Summary & Overview
HCPCS M1481: Hospice or Palliative Care or Deceased During Measurement Period
HCPCS Level II code M1481 denotes patients who received hospice or palliative care or who died during the measurement period. The code is used in quality measurement and administrative reporting to capture end-of-life care status and is relevant for population health monitoring, quality assessment, and care coordination efforts across care settings. Nationally, accurately identifying this cohort supports measurement of care quality for seriously ill patients and informs programmatic and payer-level assessments.
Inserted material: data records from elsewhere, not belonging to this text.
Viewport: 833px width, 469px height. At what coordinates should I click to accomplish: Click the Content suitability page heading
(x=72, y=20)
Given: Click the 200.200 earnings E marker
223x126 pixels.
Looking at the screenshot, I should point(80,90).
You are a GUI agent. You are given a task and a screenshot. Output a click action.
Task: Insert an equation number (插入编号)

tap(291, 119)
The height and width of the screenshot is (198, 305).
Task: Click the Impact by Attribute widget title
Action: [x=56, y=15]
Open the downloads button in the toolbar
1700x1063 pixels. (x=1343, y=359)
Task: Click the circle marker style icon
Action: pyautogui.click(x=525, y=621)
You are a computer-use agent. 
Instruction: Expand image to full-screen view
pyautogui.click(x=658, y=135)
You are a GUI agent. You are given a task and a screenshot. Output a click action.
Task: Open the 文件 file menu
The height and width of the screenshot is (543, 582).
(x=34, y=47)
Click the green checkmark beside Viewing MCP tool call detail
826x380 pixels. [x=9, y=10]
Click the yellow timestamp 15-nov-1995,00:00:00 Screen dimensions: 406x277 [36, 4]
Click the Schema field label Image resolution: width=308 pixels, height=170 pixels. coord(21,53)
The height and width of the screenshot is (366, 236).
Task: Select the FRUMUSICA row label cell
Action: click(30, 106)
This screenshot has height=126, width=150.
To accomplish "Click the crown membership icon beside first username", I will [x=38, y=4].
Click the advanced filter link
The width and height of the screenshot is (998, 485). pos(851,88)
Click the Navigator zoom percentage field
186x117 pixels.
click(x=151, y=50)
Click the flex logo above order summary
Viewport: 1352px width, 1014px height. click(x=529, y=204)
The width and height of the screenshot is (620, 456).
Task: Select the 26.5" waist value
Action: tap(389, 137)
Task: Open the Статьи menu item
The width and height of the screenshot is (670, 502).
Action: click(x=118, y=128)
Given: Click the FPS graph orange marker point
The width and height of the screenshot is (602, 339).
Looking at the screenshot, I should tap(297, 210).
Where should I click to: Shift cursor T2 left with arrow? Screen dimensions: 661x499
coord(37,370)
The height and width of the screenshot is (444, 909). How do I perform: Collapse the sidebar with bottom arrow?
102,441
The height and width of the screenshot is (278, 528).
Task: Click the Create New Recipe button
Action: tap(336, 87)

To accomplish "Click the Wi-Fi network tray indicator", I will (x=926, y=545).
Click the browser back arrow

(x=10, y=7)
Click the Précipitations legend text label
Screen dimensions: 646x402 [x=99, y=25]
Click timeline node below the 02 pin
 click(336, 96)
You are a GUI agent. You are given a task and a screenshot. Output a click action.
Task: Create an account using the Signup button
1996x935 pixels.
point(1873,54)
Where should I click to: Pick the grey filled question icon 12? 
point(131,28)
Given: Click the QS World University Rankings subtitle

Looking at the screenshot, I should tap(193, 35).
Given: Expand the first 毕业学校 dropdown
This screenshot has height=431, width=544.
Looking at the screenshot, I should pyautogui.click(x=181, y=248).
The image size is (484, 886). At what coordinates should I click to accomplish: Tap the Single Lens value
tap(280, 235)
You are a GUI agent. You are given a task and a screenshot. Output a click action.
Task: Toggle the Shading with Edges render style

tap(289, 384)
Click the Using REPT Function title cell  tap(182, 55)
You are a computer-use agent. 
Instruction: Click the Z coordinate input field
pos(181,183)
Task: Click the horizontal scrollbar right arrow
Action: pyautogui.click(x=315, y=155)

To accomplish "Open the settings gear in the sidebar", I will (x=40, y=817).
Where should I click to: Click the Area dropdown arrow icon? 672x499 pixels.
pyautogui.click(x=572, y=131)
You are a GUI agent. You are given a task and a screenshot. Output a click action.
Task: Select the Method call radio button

Key payers included in this coverage are Aetna, Blue Cross Blue Shield, Cigna Health, UnitedHealthcare, and Medicare. Readers will find a concise review of what M1481 represents, typical settings where the code applies, and the policy and clinical context that make the code important for quality measurement. The publication outlines payer coverage considerations, typical use cases in measurement programs, and the implications for reporting and performance measurement. If specific supplemental data (modifiers, taxonomies, ICD-10 mappings, or related service-line details) are not present in the source material, those items are noted as "Data not available in the input." The content is intended for a national audience involved in billing, quality measurement, and health policy related to hospice and palliative care.
Billing Code Overview
HCPCS Level II code M1481 indicates patients who are receiving hospice or palliative care or who died during the measurement period. This code is used to identify a population of patients with serious, life-limiting illness for the purposes of quality measurement and administrative reporting.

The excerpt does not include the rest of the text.